American liberals and conservatives both tend to disparage libertarian views without actually bothering to learn much about them.
Your posts are a good example of that.
" ...fences or 'No Trespassing' signs do not effectively bar the public from viewing open fields"
The focus of this quote from the previous opinion is that the public can readily view an open field. There is a very clear difference between simply viewing an empty field and trespassing a property to install surveillance equipment. Certainly no court would consider it lawful for a member of the general public to trespass for the purpose of installing surveillance equipment.
This current decision therefore has serious logical weakness and a successful appeal would seem quite possible.
Let's also not forget that the chief issue here is not whether the surveillance itself was a problem, but whether this surveillance can be done without a warrant. The mere presence of an illegal plant should have been adequate to establish probable cause, and therefore a warrant should have been easily obtainable. Why was it not sought?
Perhaps someone in law enforcement can explain to all of us why the use of a warrant is so undesirable, and what is the motivation is to skirt the clear and simple words of the 4th Amendment.
It would be easy for an outside observer to guess that the reasons are either 1) sheer laziness and paperwork dodging or 2) avoidance of a documentation trail which could allow other wrongful activity to be revealed.
Perhaps I'm wrong about that, but if so, I'd like to hear why.
... consumers say to themselves "Oh, how could Company X let Company Y use their name so immorally?"

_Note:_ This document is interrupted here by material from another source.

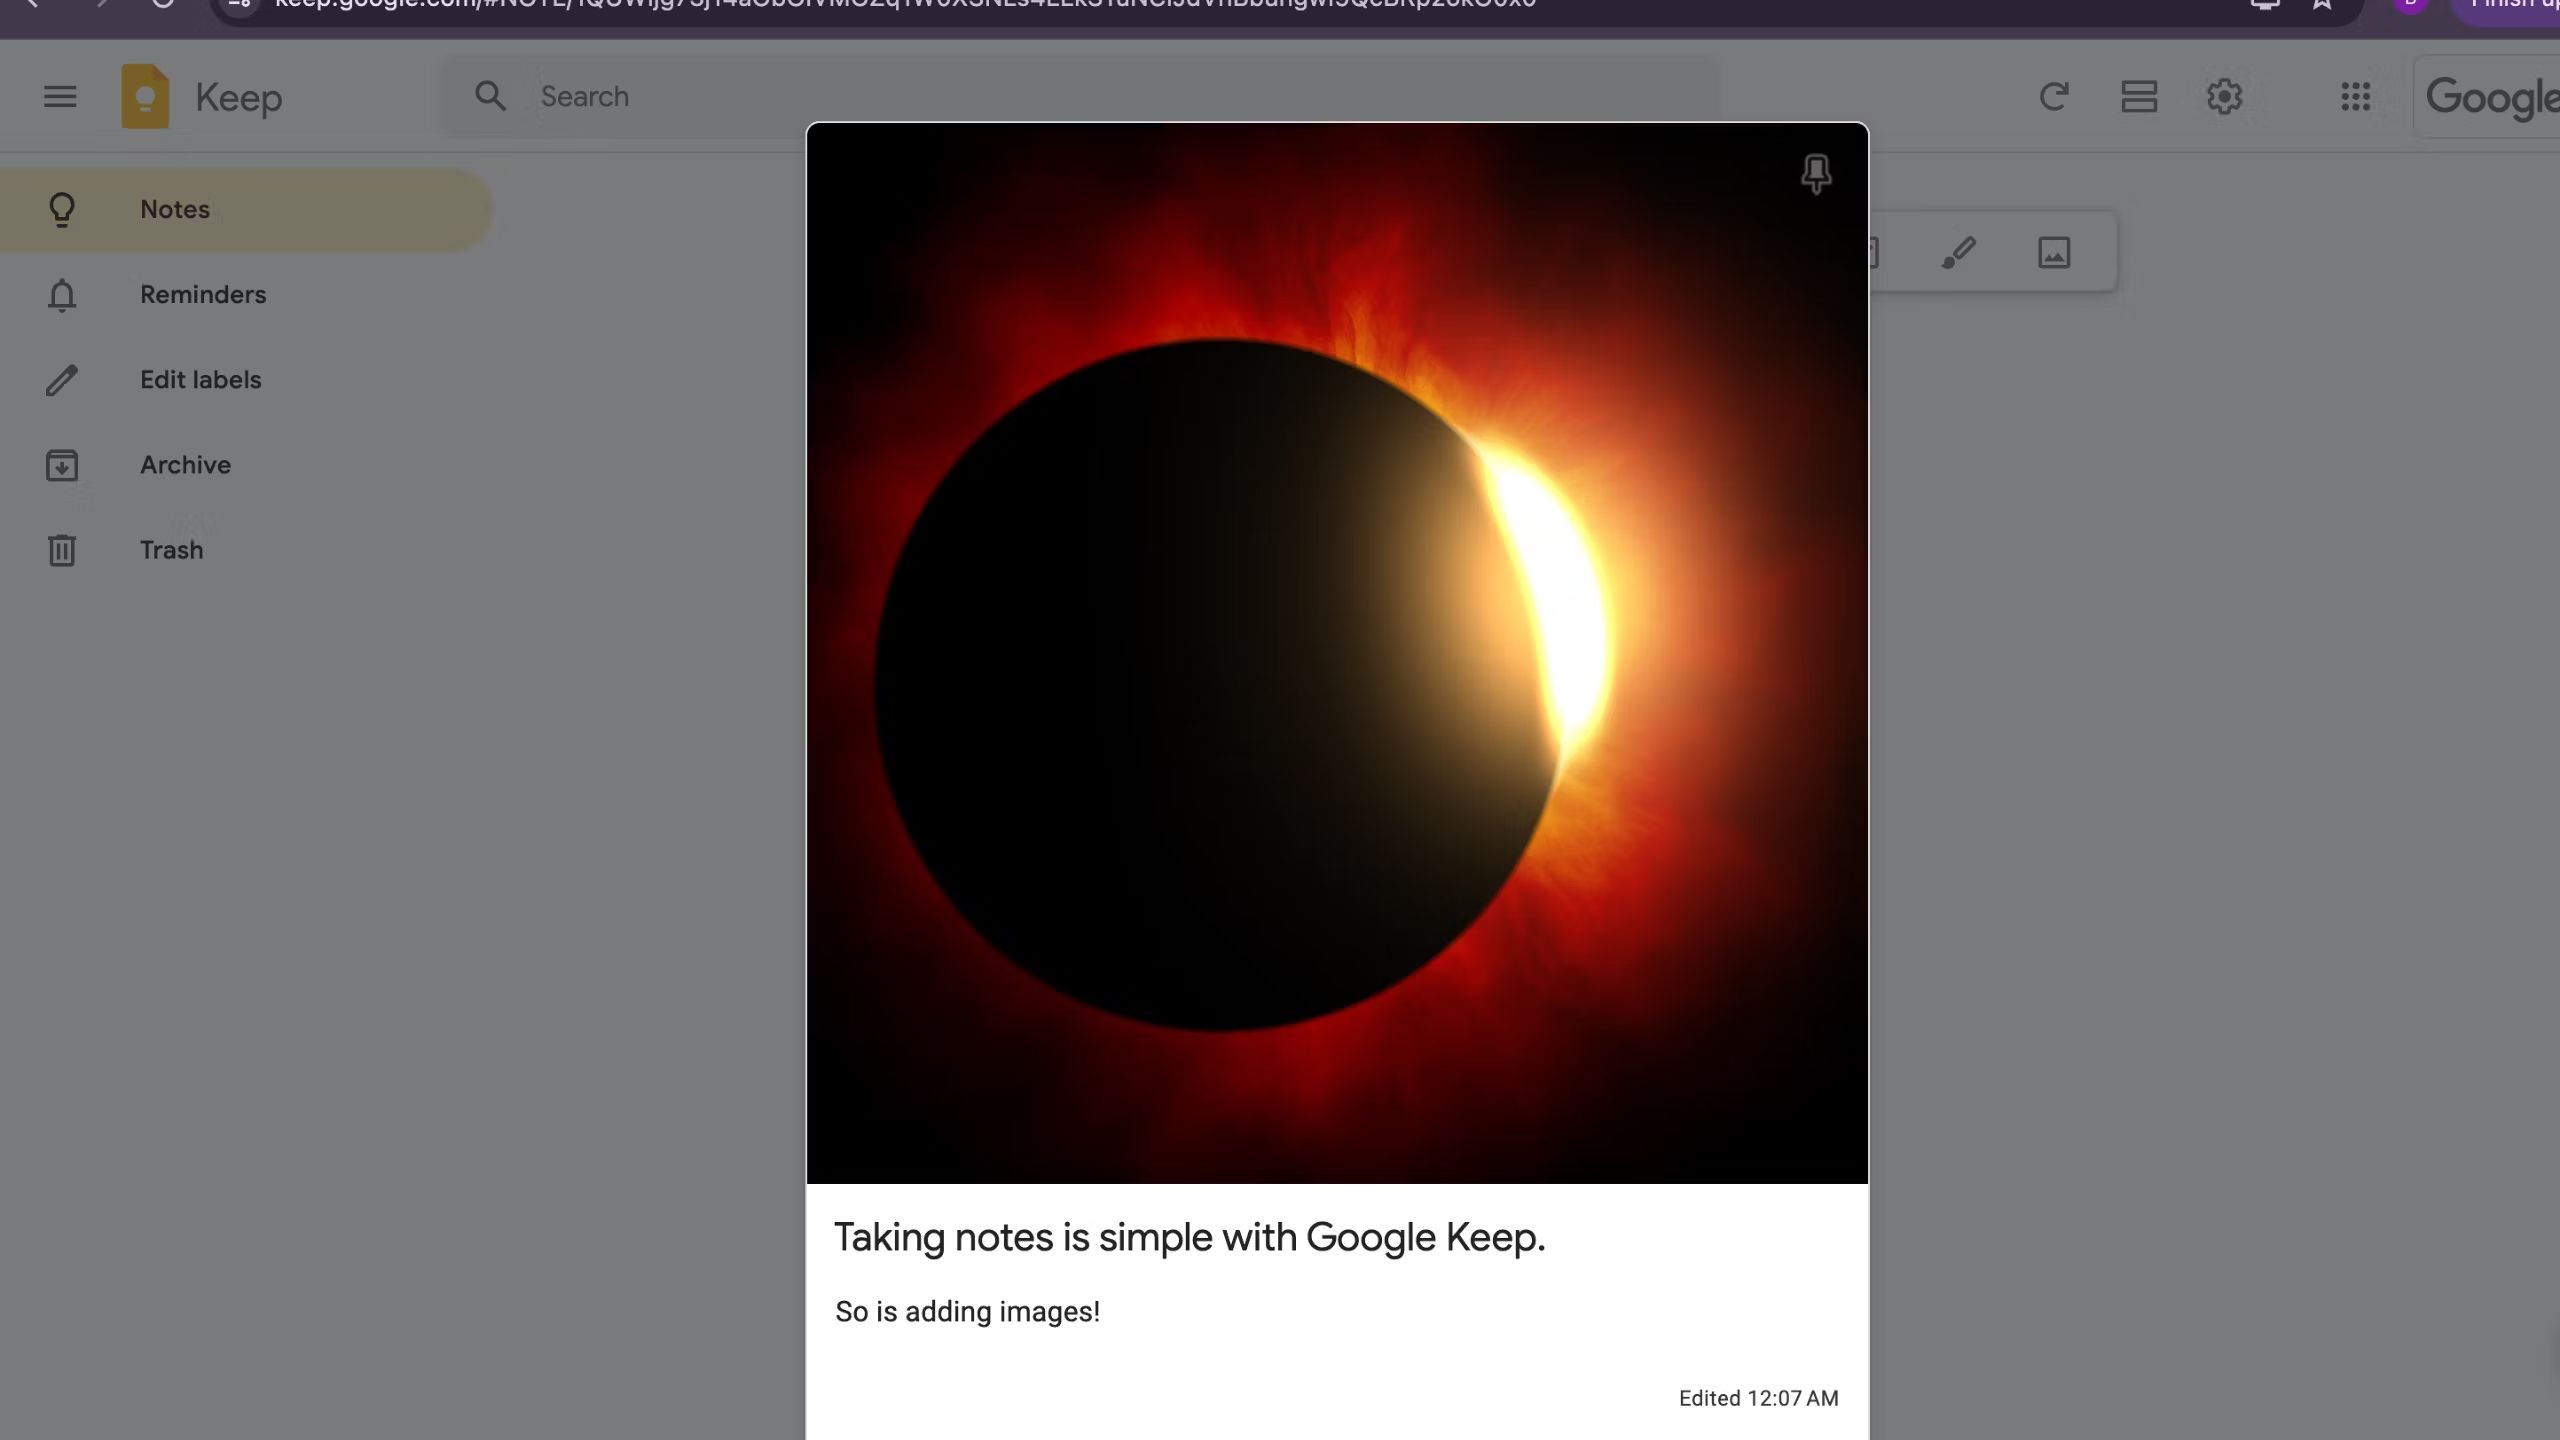Open the Notes section
This screenshot has height=1440, width=2560.
[175, 210]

I can't think of an instance where I would think that way.
Can you provide one plausible example where it would appear that consumers have punished one company because of another company's misuse of their brand.
Much more plausible is IP lawyers and marketing firms selling fear and doubt so that they can sell services to corporate customers.
We know that for some time now online retailers, as well as the travel industry will offer different prices depending on the data they find stored on your computer.
Unless you take active measures to block them, third party marketing companies analyze almost everything you do on your computer. Knowledge about you is sold to vendors, and the price some vendors offer may be influenced by whether your browser indicates you have seen higher prices when you visited their competitors' websites, your income category, education level, how long you have been shopping, etc. It has even been reported that your choice of device to access their website, for example from an iPhone vs a desktop computer can influence prices.
So, perhaps it was a bug, or perhaps it was a clumsy implementation of flexible pricing based on what the marketers call "consumer web data and analytics".
"Printing things on a piece of paper, wrapping it in some more paper, sticking it in a metal box, and having low paid workers move it around the place... Yep, sounds real secure to me!"
The law as written, and subsequently interpreted by courts gives legal protections to paper letters that haven't been afforded to email.
It has been completely unhelpful that in the past some IT security people have compared email to a postcard and have stated that you shouldn't expect privacy with email. If such a comparison was really valid, then why do we bother with passwords on our email accounts.
Yes, it is true that unencrypted email isn't secure, but as you observe above, old fashioned letters aren't secure either. Someone can easily steam open a sealed letter, read it and reseal it.
A sealed letter has an expectation of privacy that is acknowledged in law. People do have an expectation of privacy with their password-protected email accounts as well, but the law hasn't yet caught up with reality (most probably because law enforcement likes the status quo).
Over the years too many in both the IT and legal professions have confused privacy with security. Secure encryption can bring privacy, but it should not be required for an expectation of privacy to exist under the law.